**Passage shown:**

Neoperreo establishes links with dembow and classical reggaeton, particularly with artists like Ivy Queen, whose feminist lyrics and demands for sexual autonomy have been considered a precedent. Reggaeton from this era is considered by these artists to be closer to the street-oriented roots of the genre, more corporeal and embodie while being less influenced by pop sensibilities. In this sense, Del Real has indicated that in neoperreo, "perreo has been converted into a social lubricant" that was being lost with new iterations of the genre. Neoperreo artists' lyrics highlight the antiracist, feminist, and inclusive aspects of reggaeton through a celebratory, festive lens, building alliances and creating safe spaces for "the freaks, the weirdos, the misfits." For these reasons, some analysts have considered the subgenre to be "a revolution" in reggaeton, contributing to a paradigm shift in how the genre is approached from a feminist and queer perspective that places emphasis on sexual liberty.

Very recently, neoperreo has been shaped by influences from deconstructed club, which revisits the language of classic reggaeton from an experimental and abrasive lens, mixing in elements of other genres. Artists doing this include Safety Trance, Kamixlo, Kelman Duran, Dinamarca, and most notably Arca, in songs on her albums Kick I and Kick II like "KLK" with Rosalía, "Prada", "Rakata", and "Tiro".

Despite its underground origins, in the late 2010s and early 2020s, the popularity of neoperreo grew significantly, influencing popular albums such as Motomami by Rosalía, as well as artists like Bad Gyal and La Zowi.

Red Bull Music has been a patron of neoperreo artists.

[Records]

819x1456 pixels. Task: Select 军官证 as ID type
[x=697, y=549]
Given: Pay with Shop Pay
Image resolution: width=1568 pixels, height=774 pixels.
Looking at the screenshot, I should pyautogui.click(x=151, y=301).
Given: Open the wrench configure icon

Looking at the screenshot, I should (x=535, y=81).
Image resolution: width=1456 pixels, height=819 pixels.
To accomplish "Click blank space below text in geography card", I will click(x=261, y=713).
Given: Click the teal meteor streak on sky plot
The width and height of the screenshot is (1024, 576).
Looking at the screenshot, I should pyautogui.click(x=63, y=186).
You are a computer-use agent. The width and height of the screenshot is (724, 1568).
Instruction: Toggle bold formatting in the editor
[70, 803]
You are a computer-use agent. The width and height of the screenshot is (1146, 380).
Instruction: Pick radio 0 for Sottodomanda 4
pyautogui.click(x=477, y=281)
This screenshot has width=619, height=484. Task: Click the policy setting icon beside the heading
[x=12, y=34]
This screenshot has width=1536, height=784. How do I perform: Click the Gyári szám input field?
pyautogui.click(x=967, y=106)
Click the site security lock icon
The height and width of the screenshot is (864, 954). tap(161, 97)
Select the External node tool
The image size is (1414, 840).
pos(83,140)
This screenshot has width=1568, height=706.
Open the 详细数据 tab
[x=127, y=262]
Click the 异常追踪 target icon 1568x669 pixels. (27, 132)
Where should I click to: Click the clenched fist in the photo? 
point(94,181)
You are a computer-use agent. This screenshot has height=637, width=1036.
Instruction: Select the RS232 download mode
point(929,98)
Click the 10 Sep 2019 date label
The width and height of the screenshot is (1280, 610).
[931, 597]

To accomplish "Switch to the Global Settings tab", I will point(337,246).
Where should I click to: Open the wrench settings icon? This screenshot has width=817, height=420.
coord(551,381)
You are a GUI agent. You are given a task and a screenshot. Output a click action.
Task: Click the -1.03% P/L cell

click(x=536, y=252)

**Given problem 1:**
According to the neoperreo passage, why have some analysts called the subgenre "a revolution" in reggaeton? Answer in one to three sentences.
**Given problem 2:**
Rewrite the part of the entries that opens with the line containing "You are a GUI" and runs through the end of the entries, changing "screenshot" to "screen image" and leaving everything else as it is. Give only that part.
The neoperreo passage and these entries are unrelated.

**Exercise solution 1:**
Neoperreo artists' lyrics highlight the antiracist, feminist, and inclusive aspects of reggaeton through a celebratory, festive lens. They build alliances and create safe spaces for "the freaks, the weirdos, the misfits," and for these reasons some analysts consider the subgenre "a revolution" in reggaeton.

**Exercise solution 2:**
You are a GUI agent. You are given a task and a screen image. Output a click action.
Task: Click the -1.03% P/L cell

click(x=536, y=252)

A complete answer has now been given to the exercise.